El resto es de actualidad conocida. El año y medio de gobierno de Kuczynski ha conocido un decrecimiento económico, una catástrofe natural –el fenómeno del Niño– que el gobierno ha encarado con gran insatisfacción de los afectados y, en los últimos meses, esa ola de denuncias sobre una conducta inapropiada del presidente en relación con los escándalos de Odebrecht.
Al comenzar marzo el gobierno, sin rumbo, trataba de sobrevivir al temporal, cuya última embestida es un nuevo pedido de vacancia presentado en el Congreso, esta vez por la izquierda con el vacilante apoyo del fujimorismo leal a la hija del expresidente. Mientras tanto, la Corte Interamericana de Derechos Humanos consideraba un recurso planteado por los familiares de las víctimas de una masacre perpetrada en 1991 por un comando militar durante el gobierno de Fujimori, que fue materia del juicio en el que resultó condenado por los tribunales peruanos. El recurso pidió que la Corte, en ejecución de la sentencia que en 2001 declaró la responsabilidad del Estado peruano en la matanza, disponga que el gobierno invalide el indulto y el reo vuelva a prisión. Esta historia continuará.

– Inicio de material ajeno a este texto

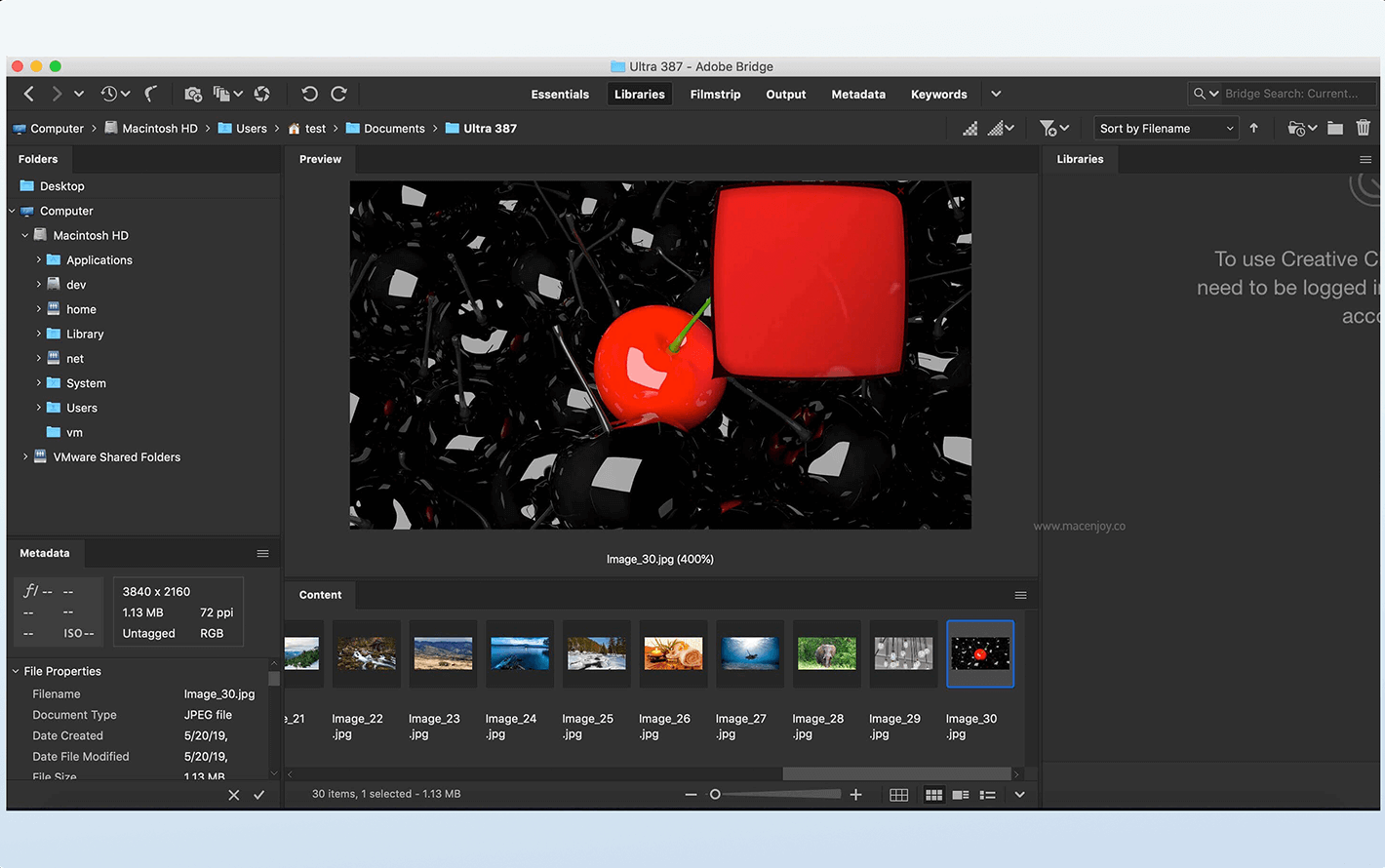This screenshot has width=1385, height=868.
Task: Rotate image 90 degrees counterclockwise
Action: (x=309, y=94)
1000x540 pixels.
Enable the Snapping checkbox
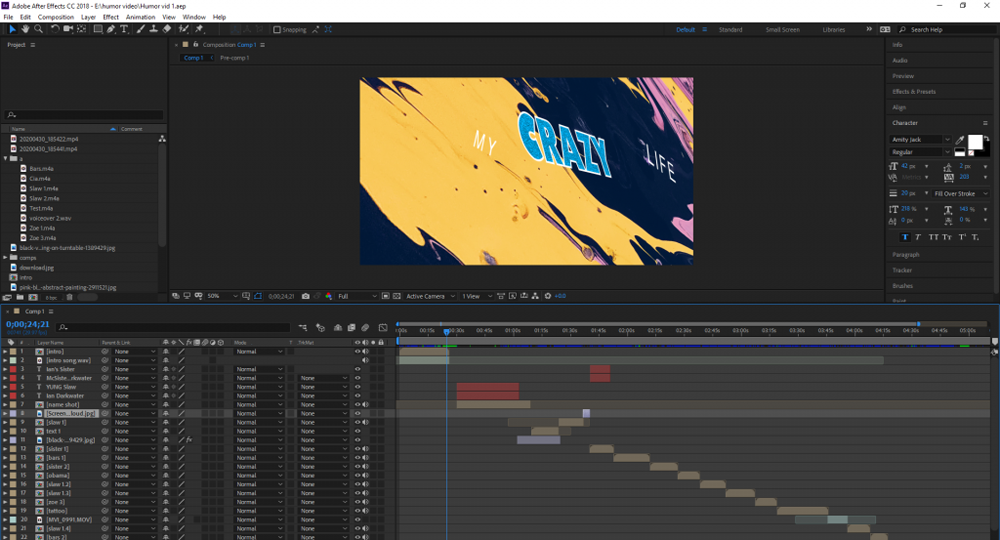(277, 30)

Los politólogos tendrán que servirse del caso peruano para discutir los efectos del mecanismo de segunda vuelta para elegir presidente, que conduce a optar por un “mal menor” que en definitiva no demuestra serlo tanto. Pero, después de estos 28 años de experiencia electoral, la pregunta de fondo que los peruanos decepcionados y escépticos nos hacemos tiene que ver, más bien, con los frutos reales y los límites efectivos de la democracia.